Мэри Кейт опустилась на колени рядом с женихом. Мы не слышим о возражениях с её стороны, и тридцать лет спустя, когда их дети были женаты или уехали в Америку, говорили, что «сердца этой пары были внутри друг в друге». Это было сказано с идеальным восприятием путей и глубин преданности; но отсутствие этого на их свадьбе не было достойно замечания, и в этих вещах заключается сущность ирландской природы, которая остро воспринимает сентиментальность и удовлетворенно игнорирует её.

«Она не много, действительно, — сказал фермер исключительной проницательности, когда его спросили о его супружеских намерениях, — но она опрятный маленький клерк». Этим было деликатно передано то, что она могла читать и писать, а он не мог. Брак был очень успешным.

Годы спустя друг сказал ему в поздравлении: «Ну, Джеймс, я слышал, ты хорошо выдал замуж свою дочь».

«Я сделал, сэр, и я получил его дешево». Затем шепотом: «Он был дьявольски стар».

Вычисление, с помощью которого годы жениха были противопоставлены покупной цене — другими словами, приданому невесты — должно было быть сложным, включающим, можно сказать, таблицы страхования и лучшее мастерство опрятного маленького клерка.

Поздравления, не лишенные некоторого добродушного удивления, были предложены другому родителю по поводу брака его дочери, человека отнюдь не в её первой молодости и обладающего только одним глазом.

«Конечно, я должен был дать ему десять фунтов против слепого глаза», — объяснил отец невесты с неповрежденной сердечностью.

Здесь нет материала, принятого сорта, для драматурга; никаких неудовлетворенных стремлений и разбитых идеалов, ничего, кроме замечательного здравого смысла и глубокого благоговения перед Таинством Брака.

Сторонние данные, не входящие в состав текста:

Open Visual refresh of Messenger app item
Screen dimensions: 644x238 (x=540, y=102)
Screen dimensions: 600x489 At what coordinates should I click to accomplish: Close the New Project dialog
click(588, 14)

Брак, юмористический, коммерческий и совершенно некрасивый, — это первый акт; второй — просто озабоченность свершившейся судьбой; последний — обычно сумерки и много верности. Диалог — это шедевр на протяжении всего времени, эпиграмма, пронзающий сердце пафос, с юмором, небесным и закоренелым, смазывающим всё. Возможно, ключ к успеху лежит здесь, во взаимном обладании приятностью и добротой, которая идет с лучшей приятностью; верно то, что с владением остроумием, которое делает борьбу художественным удовольствием, их супружеские битвы незначительны.

Двойное сердце расы бьется повсюду в путанице; грубая мирскость и супружеский стандарт, ясный и несомненный, как звезды; Любовь — пренебрежимая величина, и привязанность — правило. Это для нас, более направленных на счастье, стремиться к восторгу и предвидеть разочарование.

САДОВОДЧЕСКОЕ

Признаюсь, я колеблюсь при мысли о том, чтобы втиснуться в избранную компанию тех, кто рассуждал о садах. От лорда Бэкона до Поэта-лауреата, от Поэта-лауреата до той самодостаточной и все же разговорчивой «Элизабет», о чьем немецком саде читали все мастера, кажется, нет ни дюйма садовой дернины, которая не была бы перевернута. Я спрашиваю себя: есть ли у меня какие-либо оригинальные предложения, например, по удалению бутонов у «мам»? (термин ужасной фамильярности, который я видела примененным к хризантемам). Какие-либо высокие мысли об удобрениях? Какие-либо особые убеждения в вопросе мульчирования?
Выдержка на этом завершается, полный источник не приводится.